The North Selby Mine Action Group which formed the fight the plans and chairman Tim Williams said the approval came as a shock to the group.
He said: "We are very disappointed at this outcome, and all I can say at the moment is that we are currently evaluating our options."
Mr Williams added: "Our expectation was that the Secretary of State was going to call it in, and prevent the council from making a decision. But for whatever reason, that has been rescinded."
He said: "It is abundantly clear to my constituents and I that this application does not qualify for the special circumstances necessary to allow for a development of this nature on greenbelt land, and it is very concerning that these are not being upheld by City of York Council.

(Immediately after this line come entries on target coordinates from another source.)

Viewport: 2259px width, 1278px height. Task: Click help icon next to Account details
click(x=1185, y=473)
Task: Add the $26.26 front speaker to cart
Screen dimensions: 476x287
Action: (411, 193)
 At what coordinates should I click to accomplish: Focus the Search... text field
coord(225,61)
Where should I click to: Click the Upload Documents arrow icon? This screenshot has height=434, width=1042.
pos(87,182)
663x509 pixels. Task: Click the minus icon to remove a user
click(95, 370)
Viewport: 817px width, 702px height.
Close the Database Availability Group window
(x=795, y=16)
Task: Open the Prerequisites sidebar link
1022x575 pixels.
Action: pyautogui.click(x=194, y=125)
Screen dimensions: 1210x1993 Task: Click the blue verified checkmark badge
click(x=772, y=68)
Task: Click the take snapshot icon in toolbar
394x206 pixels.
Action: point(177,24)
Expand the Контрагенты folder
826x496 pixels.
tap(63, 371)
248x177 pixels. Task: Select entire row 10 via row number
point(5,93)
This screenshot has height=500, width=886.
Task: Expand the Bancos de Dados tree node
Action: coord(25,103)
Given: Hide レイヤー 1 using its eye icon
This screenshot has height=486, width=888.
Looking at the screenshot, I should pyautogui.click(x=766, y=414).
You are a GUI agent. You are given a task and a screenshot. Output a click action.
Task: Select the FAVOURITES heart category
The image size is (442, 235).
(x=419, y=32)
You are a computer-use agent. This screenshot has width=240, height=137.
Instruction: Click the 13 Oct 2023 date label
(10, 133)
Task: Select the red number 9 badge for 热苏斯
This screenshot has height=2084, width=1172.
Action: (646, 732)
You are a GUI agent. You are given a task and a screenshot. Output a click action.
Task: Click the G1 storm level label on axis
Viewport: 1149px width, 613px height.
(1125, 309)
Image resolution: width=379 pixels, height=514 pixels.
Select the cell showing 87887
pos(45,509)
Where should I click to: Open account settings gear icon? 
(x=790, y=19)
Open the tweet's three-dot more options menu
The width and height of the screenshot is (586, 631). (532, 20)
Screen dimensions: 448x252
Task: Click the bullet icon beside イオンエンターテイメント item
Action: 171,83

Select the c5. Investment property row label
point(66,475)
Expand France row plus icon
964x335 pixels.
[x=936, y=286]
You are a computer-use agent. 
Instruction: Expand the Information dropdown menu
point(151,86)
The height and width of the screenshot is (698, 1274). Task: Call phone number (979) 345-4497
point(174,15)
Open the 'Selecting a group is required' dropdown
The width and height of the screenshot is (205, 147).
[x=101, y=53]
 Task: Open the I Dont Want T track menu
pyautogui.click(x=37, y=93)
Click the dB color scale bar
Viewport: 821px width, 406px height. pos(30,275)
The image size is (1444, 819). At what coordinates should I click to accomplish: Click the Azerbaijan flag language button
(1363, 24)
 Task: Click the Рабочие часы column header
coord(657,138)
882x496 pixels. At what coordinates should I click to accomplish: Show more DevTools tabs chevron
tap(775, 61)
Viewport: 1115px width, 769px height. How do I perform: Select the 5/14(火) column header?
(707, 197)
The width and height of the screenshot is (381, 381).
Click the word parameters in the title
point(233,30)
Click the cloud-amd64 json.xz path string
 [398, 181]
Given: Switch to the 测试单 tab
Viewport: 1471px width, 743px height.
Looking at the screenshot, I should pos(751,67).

"Over the coming weeks and months I will continue to work with local residents as well as ward Cllr George Barton, as we persist in challenging this application through all available avenues."
York councillors first approved the scheme in April last year, but their decision was overturned thanks to a legal challenge by campaigners.
It was approved again in January this year, but in early April the government stopped the council issuing a formal decision, throwing more doubt on the project's future.
But the government has now written to the council confirming it will not fully investigate the plans, and planning approval has been officially granted.
The plant will bring 68 full time jobs to the area, according to developers Peel Environmental, as well as 16 extra jobs during the commissioning period and 125 construction jobs.
The company's development manager Richard Barker said:
“We are obviously pleased about the decision by the Secretary of State not to call in the application, which brings us closer to delivering the Anaerobic Digestion facility and Horticultural Glasshouse at the former North Selby Mine site.
“The project represents a multi-million pound investment into the local economy, it will create jobs and deliver 20,000 tonnes of carbon savings each year by producing renewable energy.”
The North Selby Mine was one of five satellite sites from the Selby Mine Complex, and stopped producing coal in 1999. The news of its redevelopment comes just weeks after nearby Kellingley Colliery, the only remaining deep pit mine in North Yorkshire, announced its closure with the imminent loss of 700 jobs.